- SOURCE EXTRACT
▽

UNLV medical school students celebrate milestone

Updated August 25, 2017 - 11:11 pm

UNLV School of Medicine’s first white coat ceremony was as much about recognizing founding Dean Barbara Atkinson as it was about the charter class.

The audience gave Atkinson — who suffered a major health scare last month — a standing ovation as she took the stage.

“We know none of us would be here today without Dean Atkinson,” class President Liz Groesbeck said. “We want to make you proud.”

Groesbeck presented Atkinson with a charter class T-shirt covered with signatures of all 60 students.

“The work of Dean Atkinson captured the imagination of this community,” said Kevin Page, chairman of the Board of Regents.

Friday’s ceremony served to formally welcome the charter class — all of whom received full scholarships — into the medical profession.

Atkinson was among many people who were recognized during the ceremony — a list that included current and former members of the state Board of Regents, Las Vegas Mayor Carolyn Goodman and the community.

△

Excerpts from a dataset
▽

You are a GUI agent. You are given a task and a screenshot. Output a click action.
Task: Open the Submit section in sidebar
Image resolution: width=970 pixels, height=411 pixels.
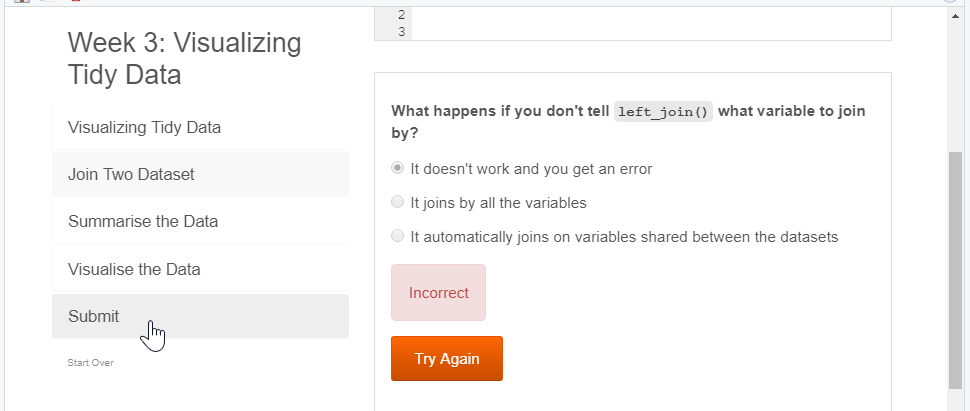pyautogui.click(x=200, y=316)
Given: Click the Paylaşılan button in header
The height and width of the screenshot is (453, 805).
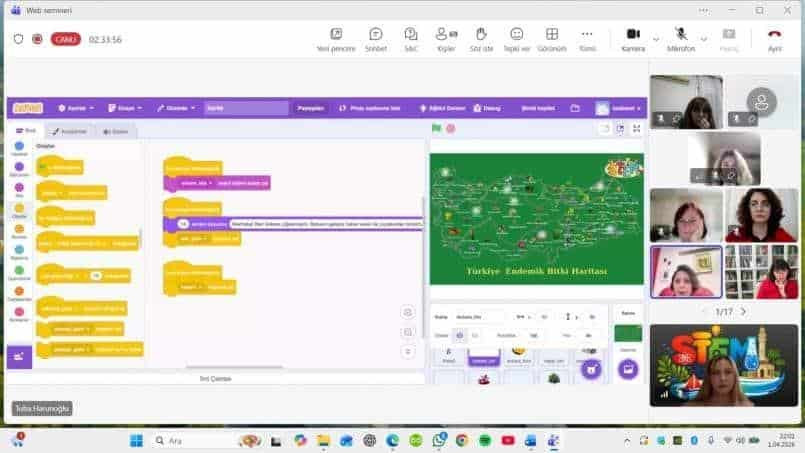Looking at the screenshot, I should [x=310, y=108].
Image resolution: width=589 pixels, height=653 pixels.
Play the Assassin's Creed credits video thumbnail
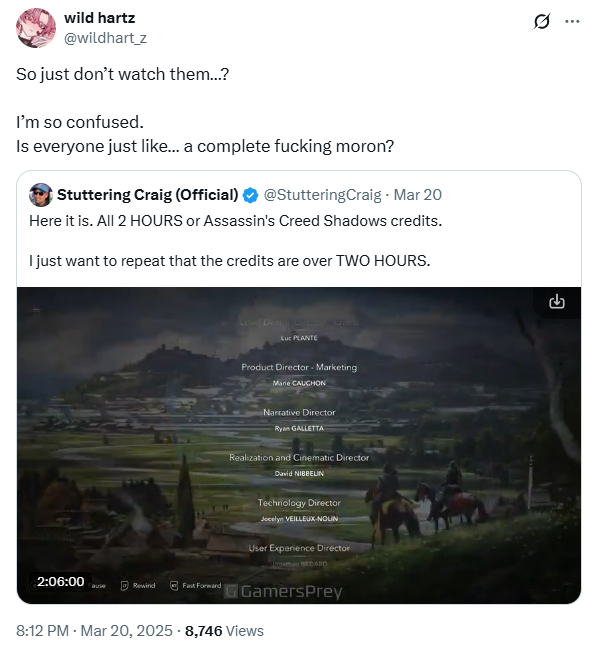click(299, 445)
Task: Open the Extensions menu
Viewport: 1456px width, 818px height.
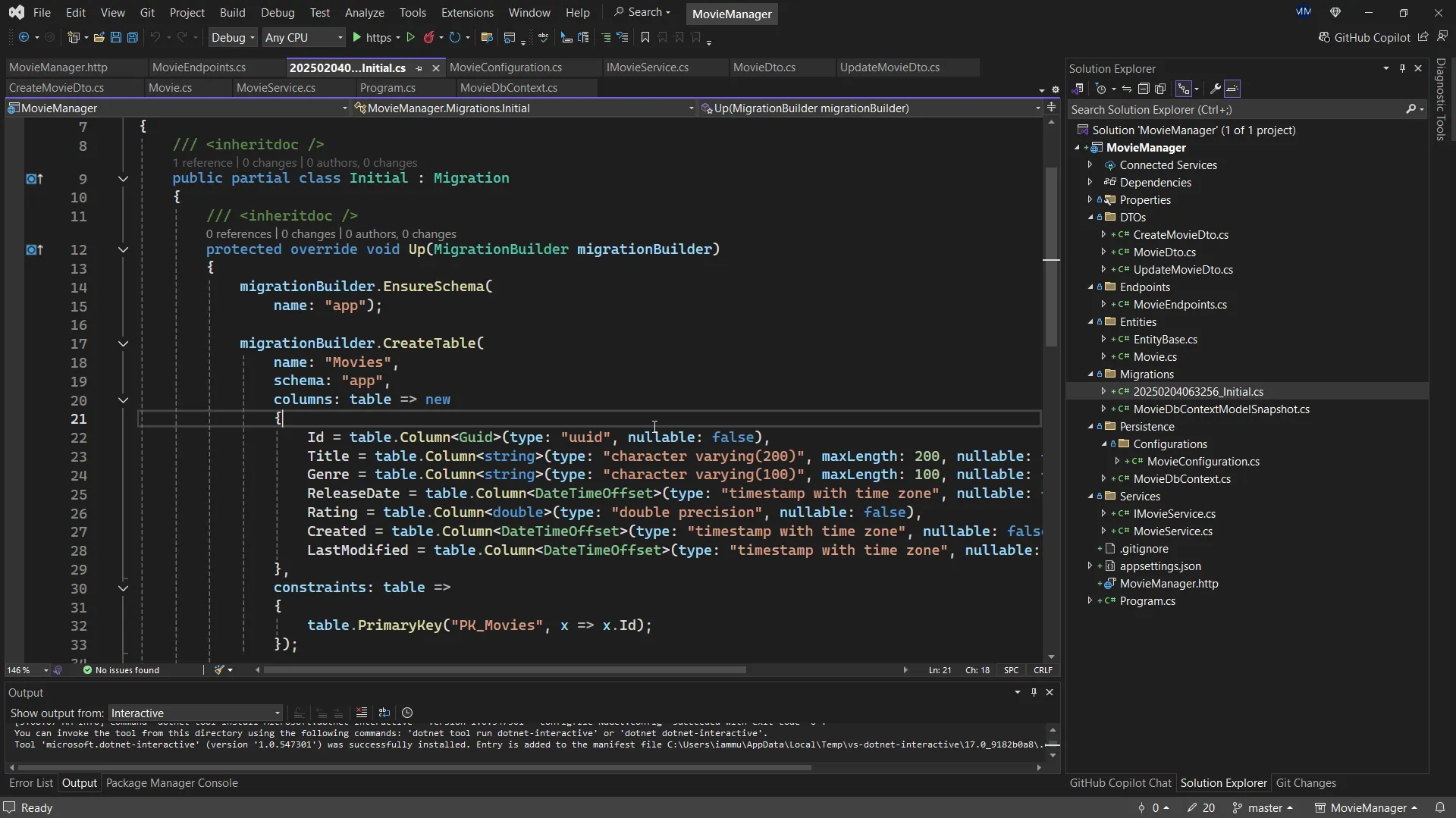Action: coord(466,13)
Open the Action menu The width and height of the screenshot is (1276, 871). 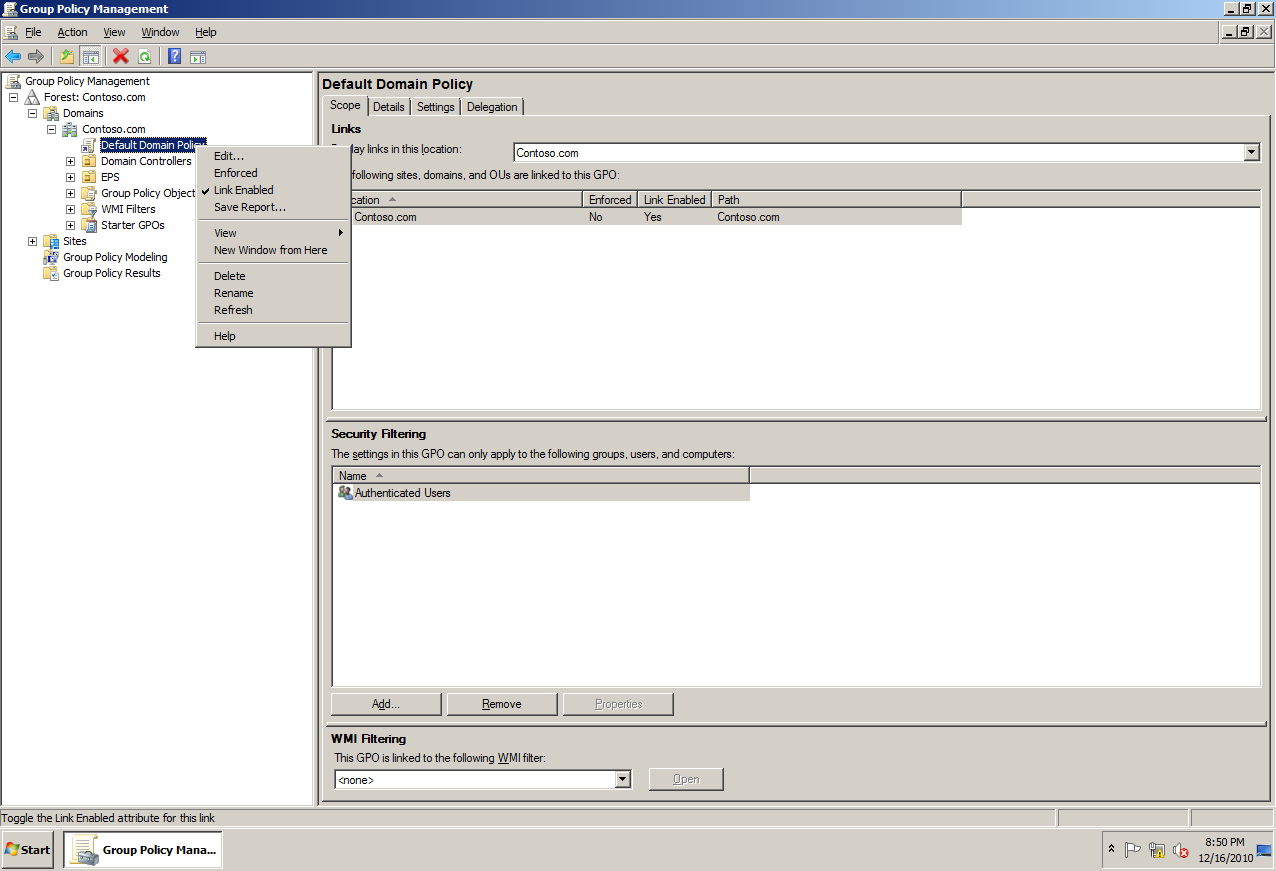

△

- TASK LIST
[a] Transcribe the passage of the article on the UNLV white coat ceremony from "Atkinson was among" up to and including "and the community.".
[b] According to the article on the UNLV white coat ceremony, what purpose did Friday's ceremony serve? Answer in one to three sentences.
[c] Supply the next part of the article on the UNLV white coat ceremony, continuing after its last sentence.

- RESULTS FOR EACH TASK
[a]
Atkinson was among many people who were recognized during the ceremony — a list that included current and former members of the state Board of Regents, Las Vegas Mayor Carolyn Goodman and the community.

[b] Friday's ceremony served to formally welcome the School of Medicine's charter class into the medical profession. All members of that class had received full scholarships.

[c]
“Today we celebrate the realization of many dreams,” Page said. “Necessity alone did not make it appear. We all needed to come together in a spirit of collaboration.”

Retired U.S. Sen. Harry Reid said that the day was “long overdue” and that when lawmakers chose Reno as the headquarters for the state’s first medical school in 1969, it was a “real big mistake.”

“To have a good medical school you need a lot of indigents,” Reid said. “We have a shortage of doctors here.”

The 60 students on stage have been touted for the past several years as the answer to the community’s doctor shortage.

“Each of you will be critically important to your patients and to your communities,” said Dr. Ellen Cosgrove, vice dean for academic affairs and education. “You will bring the best of science and medicine to healing the sick body, the broken mind, the wounded spirit.”

As part of the oath they took to close Friday’s ceremony, members of the charter class said they would “raise the standard of health in our society.”

“The longer they’re here, the more roots they establish, and the higher likelihood they will stay to practice one day,” said Regent Mark Doubrava, who was at the forefront of bringing the school to Southern Nevada.

After the ceremony ended, student Horacio Guerra said the first several weeks of school have opened his eyes to the needs of the local community.

“Getting to know our community so we can better serve it has been one of the key takeaways — knowing what health care access certain communities have,” Guerra, 26, of Las Vegas said.